Man-Shy
- Self published
- Author: Frank Dalby Davison
- Language: English
- Genre: novel
- Publisher: Angus & Robertson, Australia
- Publication date: 1931
- Publication place: Australia
- Media type: Print (Hardback and Paperback)
- Pages: 153
- Followed by: The Wells of Beersheba

= Man-Shy =

1931 novel by Frank Dalby Davison

Man-Shy (1931) is a novel by Australian author Frank Dalby Davison. It won the ALS Gold Medal for Best Novel in 1931.

==Plot summary==

Set on a Queensland cattle station, the novel tells the story of the interactions between man and beast with the cattle receiving prominence.

==Publication==
The author was originally unable to find a publisher for the novel and was forced to publish it himself. It was later picked up by Angus & Robertson who issued a new edition.

The book was later published successfully in America, under the title The Red Heifer.

==Reviews==
On its first release, the reviewer in The Sydney Sun praised Davison's ability to get into the mind of an animal without descending into bathos. The review concluded: "This author knows his subject, and brings to the work also a great love of all dumb brutes as well as a peculiarly fine descriptive gift. His station scenes are so vividly recalled that the reader can almost hear the bellowing of the beasts and the crack of the stockwhips."

Aidan de Brune, writing in The West Australian in a retrospective of the author's work stated that "Like the painter of pictures in oils, the writer, who is a painter of pictures in words, must trust his eye, and use his eye, before he begins to use his pen. Frank Davison understands this. He has looked closely at Australia before beginning to write about it. He has looked through his own eyes and not through the spectacles kindly provided for our use by English, and other visitors, to this country. That is why the work of Frank Dalby Davison is a portent for the future of the Australian novel."

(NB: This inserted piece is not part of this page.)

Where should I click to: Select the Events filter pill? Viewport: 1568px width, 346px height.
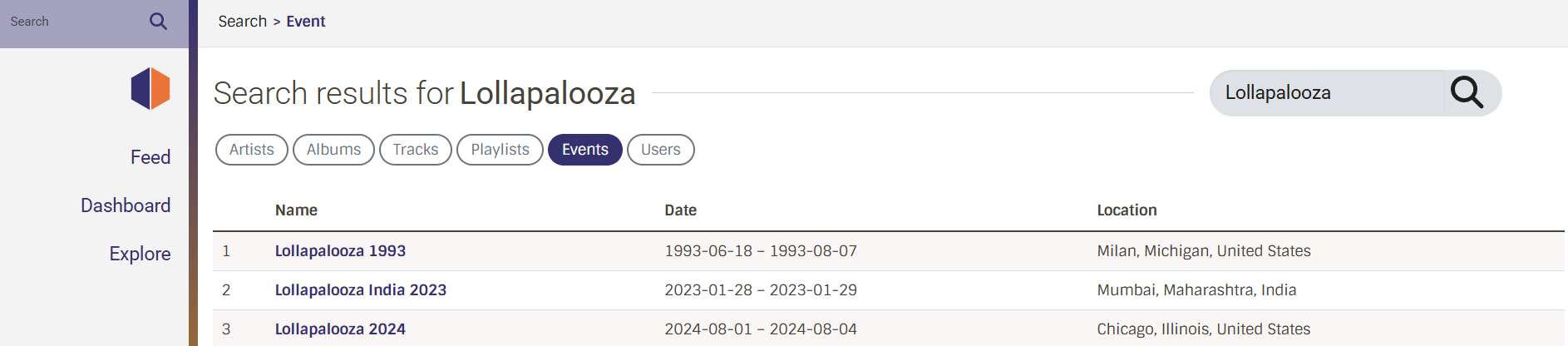click(x=584, y=150)
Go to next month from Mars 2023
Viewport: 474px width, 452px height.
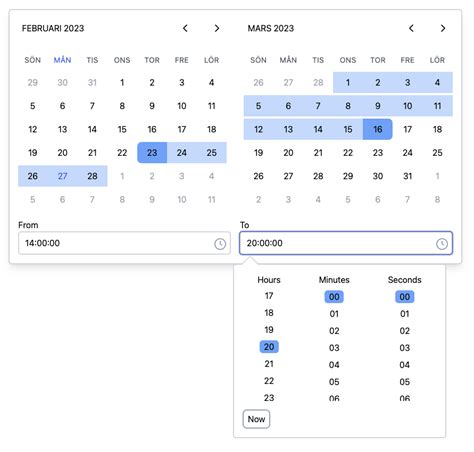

A reviewer in The Queensland Times noted that "With a happy gift of expression, Mr. Davison has painted the ordinary round of work on a cattle station with startling new tints, and always from the angle of the beast on the hoof."

==References in books==

In Alex Miller's novel Coal Creek, hard-boiled inmates at Stuart prison soften at this tale of a red heifer's bid for freedom, "and were like children with it, demanding to have it read to them over and over".